Anyway, on track, i don't have CC3 or DD3 so i imagine the start up is a little steep to get those, although someone has been telling me i should do it.

How much time is it taking you, start to finish, to build one encounter? I'm guessing from the time i scan an image, to the time i lay down the last piece of tape, it's an hour per encounter. Maybe an hour and a half. That's a long time i think. Does CC3 make this any faster? You still have to import the image, but it sounds like it makes breaking them up into pieces much easier.
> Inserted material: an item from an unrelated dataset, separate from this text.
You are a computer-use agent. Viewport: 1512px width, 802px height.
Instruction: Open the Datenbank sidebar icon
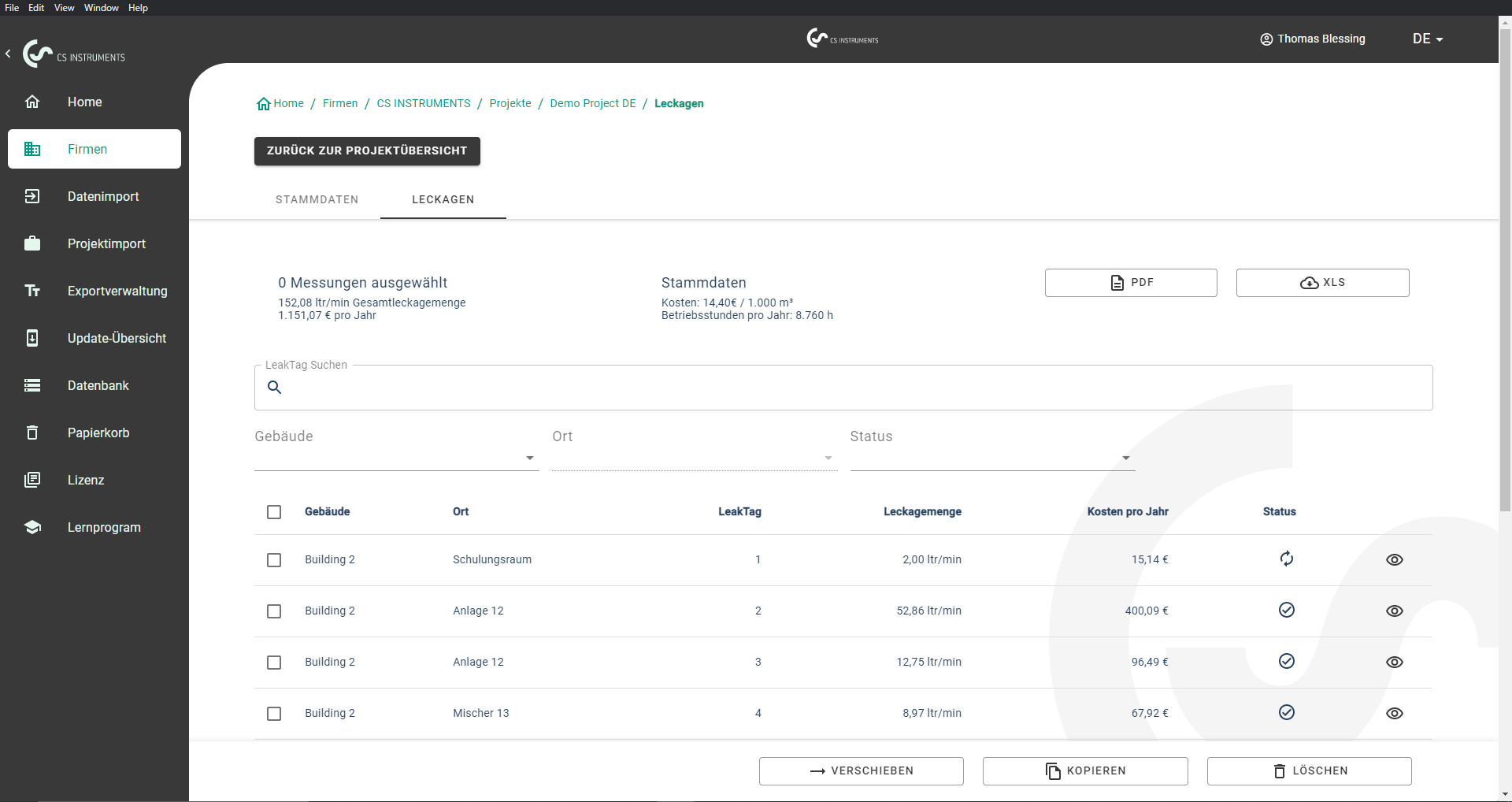point(32,385)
It's tough breaking the maps down into inch squares in Photoshop.

I tried it out.

Set the book on the scanner, hit preview scan, then crop the selection to just the map area. Scan at 300 dpi (which is a little bigger than 50 pixels/square). Zoom in and check the level of the grid and use a "free rotate" of 0.2-0.5 degrees to get it straight. Takes usually 2 tries to get it. While still zoomed in, check the width of a square in pixels, and percentage resize the image so the squares are 50 pixels each. Save map. It's now ready for VTT use.

5 minutes has passed.

Open up CC3 and make a new, blank, non-bordered map. Add my 50 px/sq map as a background symbol, blowing it up 400% (200 pixel squares now). Center my view on the area I want to print and set it to tile whatever dimensions I think I'll need (2x3 Portrait for Area 1, for example) and hit Preview. If it looks right, hit Print.

10 minutes have passed, after printing, at this point.
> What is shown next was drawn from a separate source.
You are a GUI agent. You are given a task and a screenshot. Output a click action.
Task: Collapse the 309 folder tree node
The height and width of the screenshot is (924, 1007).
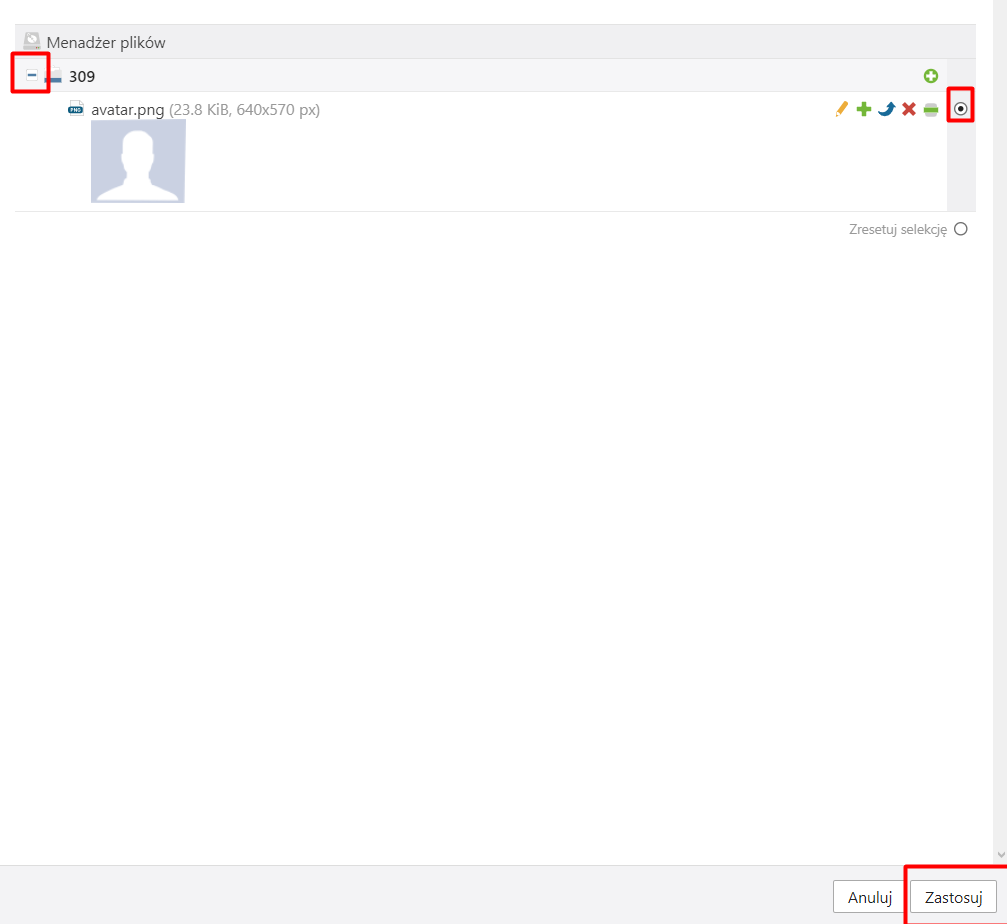click(32, 76)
I've got a straight edge papercutter, so trimming the image is actually pretty fast. Drop some strips of tape down and I've got the whole map down on the floor, then take scissors and cut the excess away (so I just have the corridors and rooms left) then cut those apart in the chunks I want to reveal them. Map finished!

Took 30 minutes total, but the straight edge paper cutter is a nice tool, and I have a really nice office jet printer/fax/scanner that kicks out the pages pretty quickly.
 

ArchAnjel

First Post
Filcher said:
Markers and battlemaps are still the cost effective route. :)
Or you could use MapTool for free and create maps that are nicer than a battlemat and faster, too. That makes it pretty cost effective.
 
Last edited:

incantator

First Post
I still have not figured out how to print with MapTool, though (unless you do a screenshot and then import it into another program for scale manipulation).
 



Xorn

First Post
Graf said:
Totally awesome. I was despairing (sp!) over what to do for my online game.

For online play, I recommend:

Fantasy Grounds II
Battlegrounds RPG
MapTool

In that order. All are good, I just happen to think FG2 is the best is all.
http://www.eugee.net/03_08_2008.htm

And I know my link to the maps isn't working. I'm not comfortable posting a full scan of a copyrighted map that WotC has not released to the public. So I "yoinked." the link. If a disclaimer of, "You must own KotS in order to download these images" would suffice, I'll put the maps back, otherwise they'll stay like they are.
 

Aria Silverhands

First Post
I like MapTool far better than FG2. I hate the chat window in FG2, it requires a high level of xml knowledge to customize. Not to mention you can create maps entirely within MapTool using a texture resource library.